----- Records for the exercise

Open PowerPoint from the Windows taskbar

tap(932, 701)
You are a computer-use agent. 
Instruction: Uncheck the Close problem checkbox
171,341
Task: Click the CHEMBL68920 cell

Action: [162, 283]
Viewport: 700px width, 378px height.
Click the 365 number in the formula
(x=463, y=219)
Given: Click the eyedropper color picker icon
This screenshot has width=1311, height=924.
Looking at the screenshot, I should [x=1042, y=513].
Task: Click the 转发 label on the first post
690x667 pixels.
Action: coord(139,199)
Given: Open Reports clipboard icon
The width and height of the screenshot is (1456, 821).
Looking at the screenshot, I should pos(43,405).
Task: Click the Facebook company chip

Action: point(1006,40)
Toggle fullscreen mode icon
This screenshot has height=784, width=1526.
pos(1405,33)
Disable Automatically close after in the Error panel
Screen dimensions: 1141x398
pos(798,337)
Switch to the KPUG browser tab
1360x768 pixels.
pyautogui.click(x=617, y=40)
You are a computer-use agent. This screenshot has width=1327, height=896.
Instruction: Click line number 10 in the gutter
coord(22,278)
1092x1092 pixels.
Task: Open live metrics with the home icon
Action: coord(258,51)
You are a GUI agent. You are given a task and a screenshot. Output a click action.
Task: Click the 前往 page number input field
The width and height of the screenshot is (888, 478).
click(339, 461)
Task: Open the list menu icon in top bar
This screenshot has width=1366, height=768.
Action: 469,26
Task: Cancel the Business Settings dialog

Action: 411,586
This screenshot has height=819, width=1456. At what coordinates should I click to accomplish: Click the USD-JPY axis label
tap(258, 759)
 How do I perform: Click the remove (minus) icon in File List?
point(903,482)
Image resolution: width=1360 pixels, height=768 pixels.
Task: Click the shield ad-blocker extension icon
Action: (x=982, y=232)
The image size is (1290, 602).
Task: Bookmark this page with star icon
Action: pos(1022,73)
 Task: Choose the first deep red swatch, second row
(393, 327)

----------

Your instructions -
Retype, without any alteration, the lines of the listing above, from the line containing "This screenshot has height=819, width=1456." through the end of the listing.

Finished answer -
This screenshot has height=819, width=1456. At what coordinates should I click to accomplish: Click the USD-JPY axis label
tap(258, 759)
 How do I perform: Click the remove (minus) icon in File List?
point(903,482)
Image resolution: width=1360 pixels, height=768 pixels.
Task: Click the shield ad-blocker extension icon
Action: (x=982, y=232)
The image size is (1290, 602).
Task: Bookmark this page with star icon
Action: pos(1022,73)
 Task: Choose the first deep red swatch, second row
(393, 327)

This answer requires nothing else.